▶ **Aim of the task**
Return the data word for word. Pictures are to be omitted.

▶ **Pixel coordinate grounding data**

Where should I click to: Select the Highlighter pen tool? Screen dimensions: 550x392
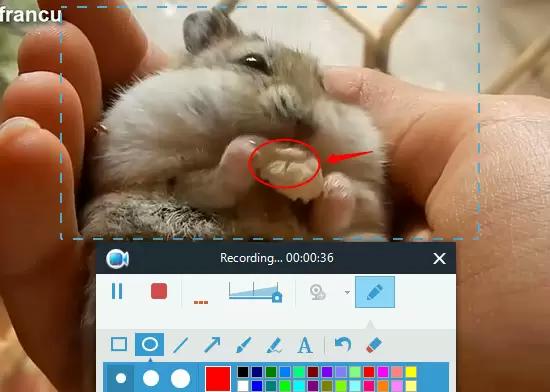click(274, 345)
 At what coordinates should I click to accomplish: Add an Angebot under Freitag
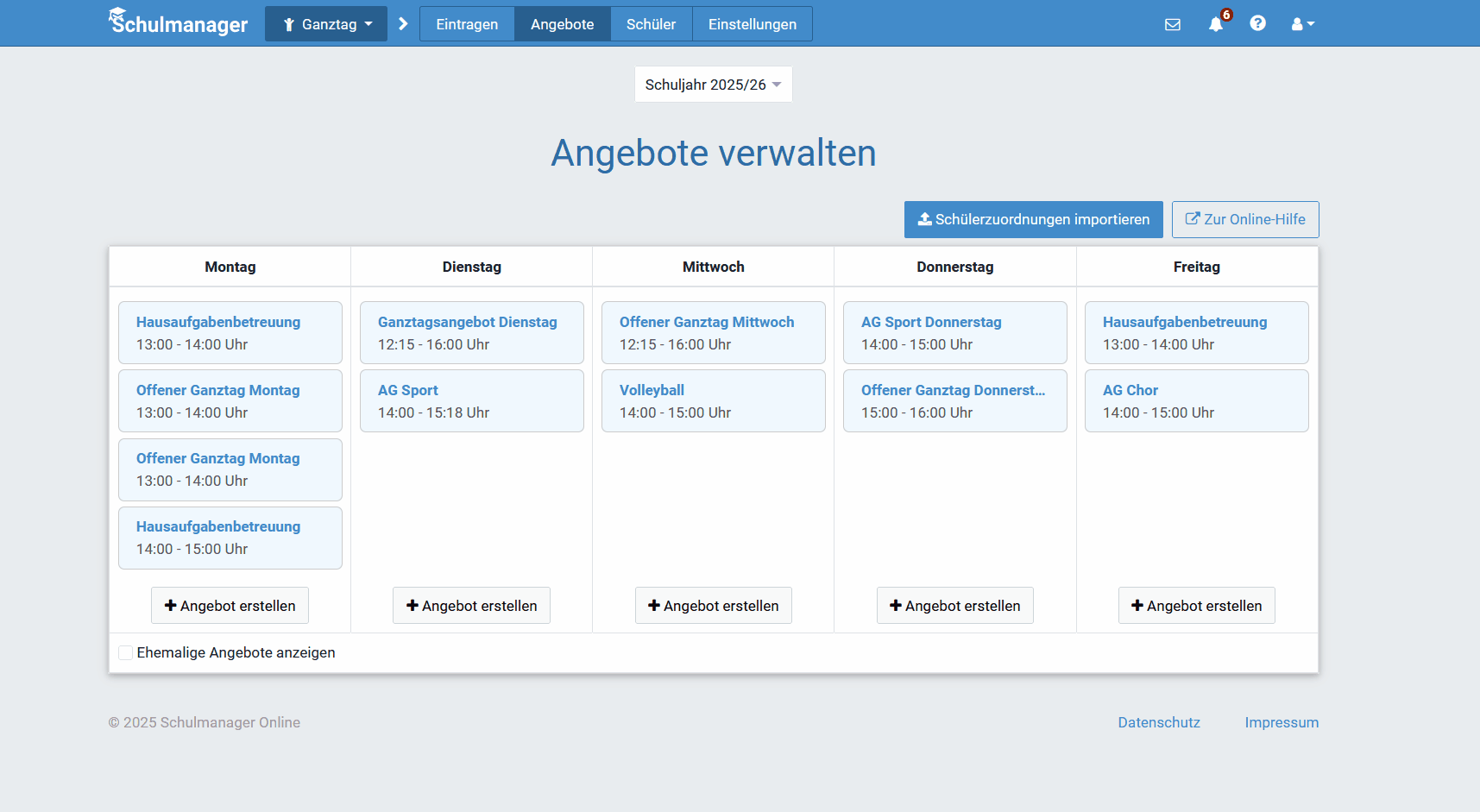click(x=1196, y=606)
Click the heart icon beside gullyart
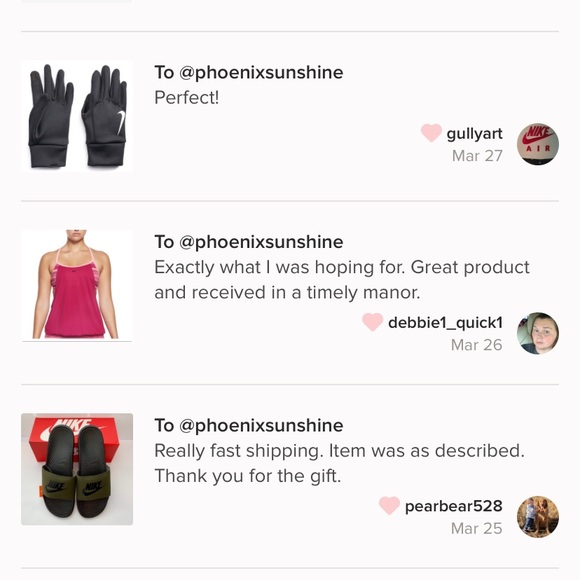Image resolution: width=580 pixels, height=580 pixels. (x=431, y=133)
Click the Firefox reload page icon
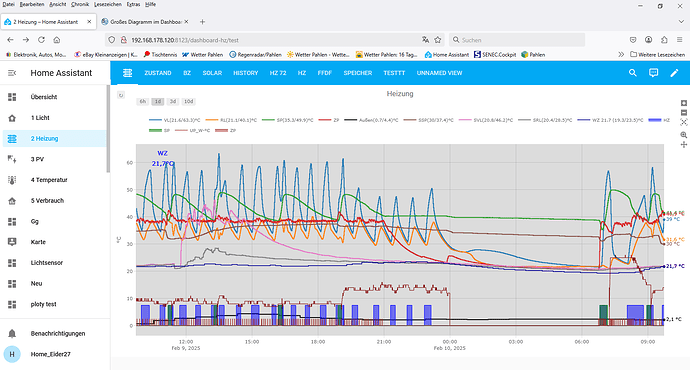The height and width of the screenshot is (370, 690). click(x=41, y=40)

▶ **Output for this task**
Where should I click to: Select the Highlighter pen tool? Screen dimensions: 550x392
click(274, 345)
 At what coordinates should I click to accomplish: Add an Angebot under Freitag
click(x=1196, y=606)
Click the heart icon beside gullyart
Image resolution: width=580 pixels, height=580 pixels. (x=431, y=133)
Click the Firefox reload page icon
The height and width of the screenshot is (370, 690). click(x=41, y=40)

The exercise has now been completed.